Document segment =>
[Start]
The youngest of four brothers whose descendants can now be traced to Tanzania
and Kenya, he toiled in those noisy, smoky engine rooms, stoking the coals that
powered the huge merchant ships.
He had arrived in Cardiff to better paid work and the attentions of a local
girl, Laura Williams, who would soon become his wife. Living in the multi-cultural
Tiger Bay area of the docks, Mattan embraced the western lifestyle with a gratifying
sense of achievement, oblivious that his journey to a scaffold had just begun.
Mattan was caught in a police dragnet after a 42-year-old Jewish spinster was
found lying in a pool of blood. Her throat had been slit with a razor and some
£100 was missing.
In his defence, Mattan – a person with obvious fluency problems in the English
language – had little to say other than that he was innocent, accusing the police
and key witnesses of framing him. His only defence was the alibi that he was
at the pictures on the night of the murder.
Sick and ageing, Laura now says that all through the trial, her husband was
confident the police would find the real killer and set him free and even pay
him some compensation. So Mattan was distraught to hear Justice Ormerod conclude
on July 24, 1952 that he should “suffer death by hanging”.
On the day of the hanging, Laura agonised with the little children outside Cardiff
Prison. Then came the stabbing words from a warden: “He went without a
It is now real. He was no more. Shattered, she summoned all her strength and
dragged her children on the long and lonely journey to their home at Ely.
Her husband’s last words had been that it would be the wish of Allah rather
than the strength of evidence that would take his life. He even told the religious
leader that he had nothing to confess. Years later, Laura was to summon the
same willpower and fight for justice beyond the grave. She would not rest till
her husband was cleared of a crime she and many others believed he did not commit.
Killing the pain
Mervin Mattan, the youngest of three brothers tells the story of his father’s
death as though it happened yesterday. “They don’t know who they’ve killed.
Every time the word ‘hang’, ‘execution’ comes up, I get terrible pains.”
[End]
The data =>
[Start]
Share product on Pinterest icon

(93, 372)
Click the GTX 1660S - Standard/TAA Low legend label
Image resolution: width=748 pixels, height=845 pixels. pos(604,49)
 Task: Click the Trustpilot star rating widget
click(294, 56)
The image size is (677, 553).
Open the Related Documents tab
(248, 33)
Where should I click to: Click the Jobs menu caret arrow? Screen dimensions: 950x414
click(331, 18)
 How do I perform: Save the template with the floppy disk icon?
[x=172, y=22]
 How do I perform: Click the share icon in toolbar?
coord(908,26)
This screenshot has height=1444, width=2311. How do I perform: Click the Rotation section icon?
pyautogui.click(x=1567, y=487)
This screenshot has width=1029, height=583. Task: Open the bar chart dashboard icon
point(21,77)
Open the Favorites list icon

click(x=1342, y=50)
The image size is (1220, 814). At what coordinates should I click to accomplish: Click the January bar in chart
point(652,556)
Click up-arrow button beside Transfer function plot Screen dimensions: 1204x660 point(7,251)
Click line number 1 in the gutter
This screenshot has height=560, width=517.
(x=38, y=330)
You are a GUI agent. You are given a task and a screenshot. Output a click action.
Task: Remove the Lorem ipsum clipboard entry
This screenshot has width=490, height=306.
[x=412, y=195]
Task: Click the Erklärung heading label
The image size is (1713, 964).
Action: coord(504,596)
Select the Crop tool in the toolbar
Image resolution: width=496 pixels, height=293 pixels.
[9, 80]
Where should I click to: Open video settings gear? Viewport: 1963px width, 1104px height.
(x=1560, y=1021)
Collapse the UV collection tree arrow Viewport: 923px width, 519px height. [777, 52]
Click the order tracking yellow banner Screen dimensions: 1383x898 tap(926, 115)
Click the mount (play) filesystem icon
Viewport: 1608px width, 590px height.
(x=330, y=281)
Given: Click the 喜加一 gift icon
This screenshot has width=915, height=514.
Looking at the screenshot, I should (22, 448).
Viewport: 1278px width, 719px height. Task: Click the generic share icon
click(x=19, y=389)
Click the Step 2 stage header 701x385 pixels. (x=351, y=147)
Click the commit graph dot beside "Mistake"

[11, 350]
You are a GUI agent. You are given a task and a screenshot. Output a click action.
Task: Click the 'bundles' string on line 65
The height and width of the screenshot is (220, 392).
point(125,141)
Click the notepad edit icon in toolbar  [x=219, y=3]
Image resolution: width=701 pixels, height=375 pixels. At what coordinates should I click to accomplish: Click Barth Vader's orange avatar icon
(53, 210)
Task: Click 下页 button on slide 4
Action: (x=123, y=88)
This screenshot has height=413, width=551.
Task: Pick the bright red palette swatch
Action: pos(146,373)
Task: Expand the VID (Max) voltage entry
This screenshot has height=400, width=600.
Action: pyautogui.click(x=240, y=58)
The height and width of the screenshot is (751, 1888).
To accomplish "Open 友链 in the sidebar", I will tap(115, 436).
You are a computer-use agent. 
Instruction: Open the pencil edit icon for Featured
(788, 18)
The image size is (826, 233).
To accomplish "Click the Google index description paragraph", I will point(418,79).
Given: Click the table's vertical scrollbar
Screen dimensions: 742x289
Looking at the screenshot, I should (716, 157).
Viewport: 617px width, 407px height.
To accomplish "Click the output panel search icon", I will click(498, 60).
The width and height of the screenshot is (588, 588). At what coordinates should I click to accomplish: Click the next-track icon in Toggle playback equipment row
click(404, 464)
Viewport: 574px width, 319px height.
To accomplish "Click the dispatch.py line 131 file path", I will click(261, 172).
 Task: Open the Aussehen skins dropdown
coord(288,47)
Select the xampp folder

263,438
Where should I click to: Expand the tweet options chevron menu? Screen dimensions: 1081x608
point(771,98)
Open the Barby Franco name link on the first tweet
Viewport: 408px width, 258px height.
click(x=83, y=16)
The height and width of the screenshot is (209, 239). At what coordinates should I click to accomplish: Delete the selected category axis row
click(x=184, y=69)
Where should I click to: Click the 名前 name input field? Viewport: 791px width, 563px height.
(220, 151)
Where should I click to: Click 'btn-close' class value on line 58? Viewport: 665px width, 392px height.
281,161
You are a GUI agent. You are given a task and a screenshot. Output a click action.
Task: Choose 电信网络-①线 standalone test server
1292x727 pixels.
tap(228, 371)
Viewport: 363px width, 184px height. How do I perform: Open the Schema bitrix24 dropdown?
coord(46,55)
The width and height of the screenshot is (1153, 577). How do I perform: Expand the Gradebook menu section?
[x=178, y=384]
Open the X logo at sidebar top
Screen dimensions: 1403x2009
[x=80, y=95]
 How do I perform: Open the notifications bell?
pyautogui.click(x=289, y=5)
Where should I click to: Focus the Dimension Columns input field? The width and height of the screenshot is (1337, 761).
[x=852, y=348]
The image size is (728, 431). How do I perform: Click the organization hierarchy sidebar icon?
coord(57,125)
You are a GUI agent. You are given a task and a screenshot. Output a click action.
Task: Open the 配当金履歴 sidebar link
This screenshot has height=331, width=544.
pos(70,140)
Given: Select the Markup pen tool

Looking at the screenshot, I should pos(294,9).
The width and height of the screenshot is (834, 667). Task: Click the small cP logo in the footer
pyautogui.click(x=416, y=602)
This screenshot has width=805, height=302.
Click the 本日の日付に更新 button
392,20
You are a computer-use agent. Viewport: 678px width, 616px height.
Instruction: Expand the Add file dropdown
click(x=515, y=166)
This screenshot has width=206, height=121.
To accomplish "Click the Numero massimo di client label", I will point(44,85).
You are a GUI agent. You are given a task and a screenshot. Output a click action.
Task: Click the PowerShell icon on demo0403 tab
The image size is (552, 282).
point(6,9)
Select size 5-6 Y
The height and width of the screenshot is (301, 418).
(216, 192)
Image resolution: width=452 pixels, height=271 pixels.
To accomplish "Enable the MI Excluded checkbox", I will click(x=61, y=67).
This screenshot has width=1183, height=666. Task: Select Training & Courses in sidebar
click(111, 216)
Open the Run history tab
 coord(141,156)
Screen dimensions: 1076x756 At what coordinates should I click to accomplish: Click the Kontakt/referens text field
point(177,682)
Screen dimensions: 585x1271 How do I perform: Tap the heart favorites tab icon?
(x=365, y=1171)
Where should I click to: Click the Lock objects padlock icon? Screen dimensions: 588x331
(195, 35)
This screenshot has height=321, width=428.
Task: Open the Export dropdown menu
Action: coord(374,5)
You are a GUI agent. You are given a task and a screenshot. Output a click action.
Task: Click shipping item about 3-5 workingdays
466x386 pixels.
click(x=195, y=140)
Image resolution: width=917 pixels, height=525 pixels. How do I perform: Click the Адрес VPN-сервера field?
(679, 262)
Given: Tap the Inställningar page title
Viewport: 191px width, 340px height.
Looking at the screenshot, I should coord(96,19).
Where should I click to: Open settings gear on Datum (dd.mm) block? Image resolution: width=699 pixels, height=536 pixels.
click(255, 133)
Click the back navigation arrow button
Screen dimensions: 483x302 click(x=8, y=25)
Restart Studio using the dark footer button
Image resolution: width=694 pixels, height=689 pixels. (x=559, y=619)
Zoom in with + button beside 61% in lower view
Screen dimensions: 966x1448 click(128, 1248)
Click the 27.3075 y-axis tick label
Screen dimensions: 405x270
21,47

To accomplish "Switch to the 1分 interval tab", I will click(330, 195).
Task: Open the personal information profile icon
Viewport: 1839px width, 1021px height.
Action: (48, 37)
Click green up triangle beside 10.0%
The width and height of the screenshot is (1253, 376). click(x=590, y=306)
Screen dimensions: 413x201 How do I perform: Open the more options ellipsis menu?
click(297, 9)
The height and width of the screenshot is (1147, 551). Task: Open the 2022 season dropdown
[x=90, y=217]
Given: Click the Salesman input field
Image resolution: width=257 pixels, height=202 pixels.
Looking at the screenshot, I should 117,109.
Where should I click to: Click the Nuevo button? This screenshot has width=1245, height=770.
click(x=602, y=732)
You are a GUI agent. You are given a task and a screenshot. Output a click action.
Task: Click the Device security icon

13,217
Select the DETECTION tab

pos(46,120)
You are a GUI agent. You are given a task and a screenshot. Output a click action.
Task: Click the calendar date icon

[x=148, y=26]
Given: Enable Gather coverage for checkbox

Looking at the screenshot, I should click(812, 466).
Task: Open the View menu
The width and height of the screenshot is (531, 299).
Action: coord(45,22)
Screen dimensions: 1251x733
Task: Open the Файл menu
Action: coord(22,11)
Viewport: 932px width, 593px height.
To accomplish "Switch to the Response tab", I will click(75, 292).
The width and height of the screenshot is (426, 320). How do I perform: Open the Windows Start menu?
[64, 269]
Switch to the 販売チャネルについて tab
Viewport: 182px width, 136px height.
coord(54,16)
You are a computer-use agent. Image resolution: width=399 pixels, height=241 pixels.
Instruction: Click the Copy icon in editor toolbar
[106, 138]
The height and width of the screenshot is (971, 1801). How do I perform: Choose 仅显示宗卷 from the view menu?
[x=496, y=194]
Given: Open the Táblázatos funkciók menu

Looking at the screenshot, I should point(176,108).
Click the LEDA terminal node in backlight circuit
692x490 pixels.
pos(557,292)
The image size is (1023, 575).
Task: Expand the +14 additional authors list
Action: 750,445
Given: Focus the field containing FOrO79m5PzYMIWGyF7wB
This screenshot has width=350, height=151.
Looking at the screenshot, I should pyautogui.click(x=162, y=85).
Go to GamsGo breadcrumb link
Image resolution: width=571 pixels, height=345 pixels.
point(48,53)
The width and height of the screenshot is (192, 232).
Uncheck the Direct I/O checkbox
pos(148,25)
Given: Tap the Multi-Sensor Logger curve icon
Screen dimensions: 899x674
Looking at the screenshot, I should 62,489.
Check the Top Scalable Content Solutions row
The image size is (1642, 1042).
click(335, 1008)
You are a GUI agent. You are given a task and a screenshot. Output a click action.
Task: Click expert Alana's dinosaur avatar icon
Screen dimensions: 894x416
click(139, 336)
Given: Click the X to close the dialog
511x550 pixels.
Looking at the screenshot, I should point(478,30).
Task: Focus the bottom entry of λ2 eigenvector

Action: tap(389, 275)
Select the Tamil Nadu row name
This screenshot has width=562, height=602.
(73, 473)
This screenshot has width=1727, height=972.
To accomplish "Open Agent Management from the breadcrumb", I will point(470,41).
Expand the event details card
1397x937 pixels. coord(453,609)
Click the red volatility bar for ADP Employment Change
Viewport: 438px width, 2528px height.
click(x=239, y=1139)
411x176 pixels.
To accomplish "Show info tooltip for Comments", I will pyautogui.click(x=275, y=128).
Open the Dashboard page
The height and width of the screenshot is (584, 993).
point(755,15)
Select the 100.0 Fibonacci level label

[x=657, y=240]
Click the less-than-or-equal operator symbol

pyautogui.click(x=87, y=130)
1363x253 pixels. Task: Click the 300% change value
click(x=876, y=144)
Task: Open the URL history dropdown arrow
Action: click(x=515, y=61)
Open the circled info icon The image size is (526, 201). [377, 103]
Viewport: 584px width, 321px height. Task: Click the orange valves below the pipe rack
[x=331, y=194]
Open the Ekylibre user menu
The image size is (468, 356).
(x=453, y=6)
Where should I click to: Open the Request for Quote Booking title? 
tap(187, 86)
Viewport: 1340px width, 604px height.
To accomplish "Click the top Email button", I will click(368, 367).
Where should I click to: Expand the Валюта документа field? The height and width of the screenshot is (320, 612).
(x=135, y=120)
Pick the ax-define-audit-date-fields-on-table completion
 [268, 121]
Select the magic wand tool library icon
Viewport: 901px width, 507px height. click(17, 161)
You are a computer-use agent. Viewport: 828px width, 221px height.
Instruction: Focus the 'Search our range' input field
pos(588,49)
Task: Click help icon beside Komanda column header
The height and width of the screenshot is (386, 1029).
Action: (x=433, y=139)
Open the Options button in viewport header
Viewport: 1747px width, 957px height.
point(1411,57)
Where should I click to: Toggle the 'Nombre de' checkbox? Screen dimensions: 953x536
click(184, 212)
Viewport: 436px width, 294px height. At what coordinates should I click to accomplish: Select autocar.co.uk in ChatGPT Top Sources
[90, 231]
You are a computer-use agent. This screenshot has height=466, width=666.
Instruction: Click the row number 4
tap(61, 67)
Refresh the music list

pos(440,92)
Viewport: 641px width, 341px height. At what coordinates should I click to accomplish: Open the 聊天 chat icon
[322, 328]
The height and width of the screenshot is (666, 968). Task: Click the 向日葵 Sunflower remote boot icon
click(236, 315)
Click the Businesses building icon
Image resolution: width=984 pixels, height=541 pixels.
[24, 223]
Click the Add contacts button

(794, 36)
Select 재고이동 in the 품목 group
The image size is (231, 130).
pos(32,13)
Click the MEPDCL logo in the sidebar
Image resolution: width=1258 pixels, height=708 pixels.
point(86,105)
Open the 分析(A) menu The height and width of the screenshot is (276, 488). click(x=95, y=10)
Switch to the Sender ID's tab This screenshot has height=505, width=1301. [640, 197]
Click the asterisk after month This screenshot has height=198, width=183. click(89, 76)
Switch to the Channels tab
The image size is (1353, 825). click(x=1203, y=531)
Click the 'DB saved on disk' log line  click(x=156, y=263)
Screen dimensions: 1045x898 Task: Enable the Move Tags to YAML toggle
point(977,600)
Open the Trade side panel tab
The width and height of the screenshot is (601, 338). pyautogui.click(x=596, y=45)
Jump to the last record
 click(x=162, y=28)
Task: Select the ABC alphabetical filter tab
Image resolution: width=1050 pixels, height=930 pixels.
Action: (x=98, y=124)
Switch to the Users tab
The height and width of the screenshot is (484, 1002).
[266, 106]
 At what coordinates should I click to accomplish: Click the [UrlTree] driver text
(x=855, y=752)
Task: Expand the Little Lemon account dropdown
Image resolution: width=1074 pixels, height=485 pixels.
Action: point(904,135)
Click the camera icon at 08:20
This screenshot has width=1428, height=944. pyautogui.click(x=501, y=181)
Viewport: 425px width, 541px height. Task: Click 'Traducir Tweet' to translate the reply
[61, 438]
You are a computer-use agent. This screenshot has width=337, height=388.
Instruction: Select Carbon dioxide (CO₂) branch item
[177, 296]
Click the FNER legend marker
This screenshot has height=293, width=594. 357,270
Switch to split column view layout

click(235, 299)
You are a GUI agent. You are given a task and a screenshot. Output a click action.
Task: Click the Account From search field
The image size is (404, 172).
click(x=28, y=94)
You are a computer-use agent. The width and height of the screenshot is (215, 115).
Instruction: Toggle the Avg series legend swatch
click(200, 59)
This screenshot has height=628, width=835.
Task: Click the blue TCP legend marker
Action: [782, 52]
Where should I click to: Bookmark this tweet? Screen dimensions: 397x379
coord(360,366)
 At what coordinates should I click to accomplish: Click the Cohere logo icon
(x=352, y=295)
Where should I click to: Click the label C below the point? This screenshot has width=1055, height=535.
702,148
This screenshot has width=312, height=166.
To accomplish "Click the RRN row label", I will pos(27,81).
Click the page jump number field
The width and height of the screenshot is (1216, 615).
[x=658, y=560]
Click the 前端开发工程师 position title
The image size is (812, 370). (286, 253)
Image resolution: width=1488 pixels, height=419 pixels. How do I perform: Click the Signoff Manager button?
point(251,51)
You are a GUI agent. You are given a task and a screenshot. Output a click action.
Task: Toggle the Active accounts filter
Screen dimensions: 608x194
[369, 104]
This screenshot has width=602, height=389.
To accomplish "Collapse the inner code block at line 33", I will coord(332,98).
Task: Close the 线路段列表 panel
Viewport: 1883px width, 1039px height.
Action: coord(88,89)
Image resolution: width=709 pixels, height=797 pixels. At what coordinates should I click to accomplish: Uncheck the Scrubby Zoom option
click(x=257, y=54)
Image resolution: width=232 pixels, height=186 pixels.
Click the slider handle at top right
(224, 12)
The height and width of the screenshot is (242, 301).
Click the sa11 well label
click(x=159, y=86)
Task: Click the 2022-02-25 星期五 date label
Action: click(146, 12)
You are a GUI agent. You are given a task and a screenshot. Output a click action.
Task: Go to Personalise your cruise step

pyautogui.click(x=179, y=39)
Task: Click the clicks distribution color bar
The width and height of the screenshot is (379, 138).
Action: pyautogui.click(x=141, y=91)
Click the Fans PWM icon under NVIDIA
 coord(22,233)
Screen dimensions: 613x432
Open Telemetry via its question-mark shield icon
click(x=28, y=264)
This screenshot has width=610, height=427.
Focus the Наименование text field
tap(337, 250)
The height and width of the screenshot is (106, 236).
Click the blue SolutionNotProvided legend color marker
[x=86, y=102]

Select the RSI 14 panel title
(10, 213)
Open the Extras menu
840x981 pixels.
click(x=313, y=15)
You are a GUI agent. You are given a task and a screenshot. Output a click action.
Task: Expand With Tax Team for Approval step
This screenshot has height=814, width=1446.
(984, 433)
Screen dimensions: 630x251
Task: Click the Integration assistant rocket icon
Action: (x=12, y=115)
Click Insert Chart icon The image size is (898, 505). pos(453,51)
[End]
What to work on =>
- a) In the passage about Mattan's trial, retype the part that opens with the words containing "On the day of" and closes with "who they’ve killed.".
- b) Rewrite the part of the listing that opens with its first line and closes with the line containing "pyautogui.click(x=1567, y=487)", swapping "floppy disk" for "diskette" and keeping everything else the same. Return only those lines.
The text and the listing come from separate, unrelated sources.

Outputs in order =>
- a)
On the day of the hanging, Laura agonised with the little children outside Cardiff
Prison. Then came the stabbing words from a warden: “He went without a
It is now real. He was no more. Shattered, she summoned all her strength and
dragged her children on the long and lonely journey to their home at Ely.
Her husband’s last words had been that it would be the wish of Allah rather
than the strength of evidence that would take his life. He even told the religious
leader that he had nothing to confess. Years later, Laura was to summon the
same willpower and fight for justice beyond the grave. She would not rest till
her husband was cleared of a crime she and many others believed he did not commit.
Killing the pain
Mervin Mattan, the youngest of three brothers tells the story of his father’s
death as though it happened yesterday. “They don’t know who they’ve killed.

- b)
Share product on Pinterest icon

(93, 372)
Click the GTX 1660S - Standard/TAA Low legend label
Image resolution: width=748 pixels, height=845 pixels. pos(604,49)
 Task: Click the Trustpilot star rating widget
click(294, 56)
The image size is (677, 553).
Open the Related Documents tab
(248, 33)
Where should I click to: Click the Jobs menu caret arrow? Screen dimensions: 950x414
click(331, 18)
 How do I perform: Save the template with the diskette icon?
[x=172, y=22]
 How do I perform: Click the share icon in toolbar?
coord(908,26)
This screenshot has height=1444, width=2311. How do I perform: Click the Rotation section icon?
pyautogui.click(x=1567, y=487)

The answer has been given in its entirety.